#### [Exercise directions]
Repeat all of the records verbatim.
╭─ Dataset
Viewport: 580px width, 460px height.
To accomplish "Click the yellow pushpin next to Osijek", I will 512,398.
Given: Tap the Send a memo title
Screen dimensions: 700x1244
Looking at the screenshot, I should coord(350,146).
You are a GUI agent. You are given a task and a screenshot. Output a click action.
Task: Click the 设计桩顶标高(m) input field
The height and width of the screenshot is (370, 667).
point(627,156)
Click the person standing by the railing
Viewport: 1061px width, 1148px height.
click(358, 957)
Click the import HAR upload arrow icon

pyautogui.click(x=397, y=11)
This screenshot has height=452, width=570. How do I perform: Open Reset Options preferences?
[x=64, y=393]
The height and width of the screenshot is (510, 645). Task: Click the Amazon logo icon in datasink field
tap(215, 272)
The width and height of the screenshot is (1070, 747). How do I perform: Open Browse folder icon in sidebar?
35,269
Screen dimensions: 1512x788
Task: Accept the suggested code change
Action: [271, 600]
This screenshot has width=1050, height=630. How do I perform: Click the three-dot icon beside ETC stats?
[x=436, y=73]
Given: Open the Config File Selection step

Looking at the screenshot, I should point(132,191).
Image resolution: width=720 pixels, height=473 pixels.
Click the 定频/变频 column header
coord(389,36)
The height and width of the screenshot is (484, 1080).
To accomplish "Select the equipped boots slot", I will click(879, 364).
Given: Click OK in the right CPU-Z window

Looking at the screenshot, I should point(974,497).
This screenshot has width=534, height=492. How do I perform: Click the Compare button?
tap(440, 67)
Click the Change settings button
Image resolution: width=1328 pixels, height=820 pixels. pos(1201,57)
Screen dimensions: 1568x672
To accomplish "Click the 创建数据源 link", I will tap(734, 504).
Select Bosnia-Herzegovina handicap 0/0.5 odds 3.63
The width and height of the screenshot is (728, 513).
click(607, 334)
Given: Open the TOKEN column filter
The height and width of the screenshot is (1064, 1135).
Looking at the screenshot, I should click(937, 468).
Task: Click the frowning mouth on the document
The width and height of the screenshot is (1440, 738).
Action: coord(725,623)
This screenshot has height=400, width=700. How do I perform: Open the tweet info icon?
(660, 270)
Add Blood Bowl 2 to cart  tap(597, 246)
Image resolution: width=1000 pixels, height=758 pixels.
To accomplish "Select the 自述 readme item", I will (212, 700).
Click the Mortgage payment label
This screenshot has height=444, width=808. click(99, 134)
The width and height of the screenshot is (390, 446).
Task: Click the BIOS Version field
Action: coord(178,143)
╰─
#### [Response area]
Viewport: 580px width, 460px height.
To accomplish "Click the yellow pushpin next to Osijek", I will 512,398.
Given: Tap the Send a memo title
Screen dimensions: 700x1244
Looking at the screenshot, I should coord(350,146).
You are a GUI agent. You are given a task and a screenshot. Output a click action.
Task: Click the 设计桩顶标高(m) input field
The height and width of the screenshot is (370, 667).
point(627,156)
Click the person standing by the railing
Viewport: 1061px width, 1148px height.
click(358, 957)
Click the import HAR upload arrow icon

pyautogui.click(x=397, y=11)
This screenshot has height=452, width=570. How do I perform: Open Reset Options preferences?
[x=64, y=393]
The height and width of the screenshot is (510, 645). Task: Click the Amazon logo icon in datasink field
tap(215, 272)
The width and height of the screenshot is (1070, 747). How do I perform: Open Browse folder icon in sidebar?
35,269
Screen dimensions: 1512x788
Task: Accept the suggested code change
Action: [271, 600]
This screenshot has width=1050, height=630. How do I perform: Click the three-dot icon beside ETC stats?
[x=436, y=73]
Given: Open the Config File Selection step

Looking at the screenshot, I should point(132,191).
Image resolution: width=720 pixels, height=473 pixels.
Click the 定频/变频 column header
coord(389,36)
The height and width of the screenshot is (484, 1080).
To accomplish "Select the equipped boots slot", I will click(879, 364).
Given: Click OK in the right CPU-Z window

Looking at the screenshot, I should point(974,497).
This screenshot has width=534, height=492. How do I perform: Click the Compare button?
tap(440, 67)
Click the Change settings button
Image resolution: width=1328 pixels, height=820 pixels. pos(1201,57)
Screen dimensions: 1568x672
To accomplish "Click the 创建数据源 link", I will tap(734, 504).
Select Bosnia-Herzegovina handicap 0/0.5 odds 3.63
The width and height of the screenshot is (728, 513).
click(607, 334)
Given: Open the TOKEN column filter
The height and width of the screenshot is (1064, 1135).
Looking at the screenshot, I should click(937, 468).
Task: Click the frowning mouth on the document
The width and height of the screenshot is (1440, 738).
Action: coord(725,623)
This screenshot has height=400, width=700. How do I perform: Open the tweet info icon?
(660, 270)
Add Blood Bowl 2 to cart  tap(597, 246)
Image resolution: width=1000 pixels, height=758 pixels.
To accomplish "Select the 自述 readme item", I will (212, 700).
Click the Mortgage payment label
This screenshot has height=444, width=808. click(99, 134)
The width and height of the screenshot is (390, 446).
Task: Click the BIOS Version field
Action: coord(178,143)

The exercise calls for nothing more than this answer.